Furthermore, the router's DHCP feature doesn't allow for setting the DNS server to use, something even my ancient Asus RT-N56U had (but was rather slow on the other hand generally speaking...)!

Also, I've been having dns-resolution problems forever with plain vanilla installs of Ubuntu!

Anyway, after a discussion on forum, I found out it was possible to add a DNS feature to the router by way of dnsmasq.
The downside was that I'd need a USB-stick constantly attached to the router, and do some non-standard hacking as well on the firmware. And I felt the documentation was a bit lacking on how to do this.

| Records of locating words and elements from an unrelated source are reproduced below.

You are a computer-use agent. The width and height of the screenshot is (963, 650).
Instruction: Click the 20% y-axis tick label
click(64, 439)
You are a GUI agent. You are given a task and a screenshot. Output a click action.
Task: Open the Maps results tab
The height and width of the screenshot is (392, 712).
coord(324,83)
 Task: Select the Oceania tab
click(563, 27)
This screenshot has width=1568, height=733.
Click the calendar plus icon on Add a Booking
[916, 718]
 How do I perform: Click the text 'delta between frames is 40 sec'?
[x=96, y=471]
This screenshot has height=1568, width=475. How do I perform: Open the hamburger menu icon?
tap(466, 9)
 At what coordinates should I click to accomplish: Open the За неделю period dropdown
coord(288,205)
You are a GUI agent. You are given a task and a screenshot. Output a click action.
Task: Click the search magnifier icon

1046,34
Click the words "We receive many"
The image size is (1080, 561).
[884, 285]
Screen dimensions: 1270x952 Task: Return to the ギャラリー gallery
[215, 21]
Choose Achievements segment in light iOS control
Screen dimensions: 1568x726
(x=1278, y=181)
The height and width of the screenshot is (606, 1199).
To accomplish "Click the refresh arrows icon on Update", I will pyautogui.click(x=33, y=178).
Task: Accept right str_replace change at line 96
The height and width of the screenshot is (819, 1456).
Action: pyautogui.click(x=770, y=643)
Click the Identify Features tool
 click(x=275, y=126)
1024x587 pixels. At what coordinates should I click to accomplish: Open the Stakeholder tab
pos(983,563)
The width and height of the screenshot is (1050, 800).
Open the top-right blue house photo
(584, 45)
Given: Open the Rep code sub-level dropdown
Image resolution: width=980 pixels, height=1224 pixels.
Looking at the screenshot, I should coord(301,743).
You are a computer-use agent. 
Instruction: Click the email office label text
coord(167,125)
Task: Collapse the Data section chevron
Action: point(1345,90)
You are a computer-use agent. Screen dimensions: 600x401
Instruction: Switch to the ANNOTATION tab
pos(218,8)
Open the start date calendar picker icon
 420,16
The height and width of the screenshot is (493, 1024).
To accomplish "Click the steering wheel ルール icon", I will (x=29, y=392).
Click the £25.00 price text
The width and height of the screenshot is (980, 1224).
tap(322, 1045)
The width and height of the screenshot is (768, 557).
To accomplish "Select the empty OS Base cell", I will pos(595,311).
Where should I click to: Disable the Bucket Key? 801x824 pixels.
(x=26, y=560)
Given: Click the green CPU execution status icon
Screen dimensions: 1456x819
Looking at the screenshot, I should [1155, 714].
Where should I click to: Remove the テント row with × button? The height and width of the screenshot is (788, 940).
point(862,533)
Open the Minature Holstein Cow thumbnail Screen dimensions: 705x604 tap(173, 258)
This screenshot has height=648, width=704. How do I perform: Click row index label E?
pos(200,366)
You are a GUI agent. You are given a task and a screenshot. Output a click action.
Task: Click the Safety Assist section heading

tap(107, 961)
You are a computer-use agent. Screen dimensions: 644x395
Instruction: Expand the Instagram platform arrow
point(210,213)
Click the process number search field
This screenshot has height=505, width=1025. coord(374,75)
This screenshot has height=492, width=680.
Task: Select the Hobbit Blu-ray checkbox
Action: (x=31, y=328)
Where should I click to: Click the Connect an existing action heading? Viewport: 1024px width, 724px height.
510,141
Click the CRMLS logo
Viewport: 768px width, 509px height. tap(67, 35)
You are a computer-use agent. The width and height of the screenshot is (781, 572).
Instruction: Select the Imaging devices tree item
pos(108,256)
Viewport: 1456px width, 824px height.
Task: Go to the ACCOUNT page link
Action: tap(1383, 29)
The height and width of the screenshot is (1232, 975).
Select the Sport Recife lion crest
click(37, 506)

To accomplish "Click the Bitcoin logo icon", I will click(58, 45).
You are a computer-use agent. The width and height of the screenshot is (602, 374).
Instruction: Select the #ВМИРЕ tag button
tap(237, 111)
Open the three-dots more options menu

So, the dnsmasq route got me thinking and after a brief google search, I found out how to make dnsmasq work for me.
Turns out it was quite simple...

Since I use Proxmox, I opted to create a new minimal vm to keep the service separate from all the other services I use.
The notes below assumes the vm is up and running and ready to have dnsmasq installed.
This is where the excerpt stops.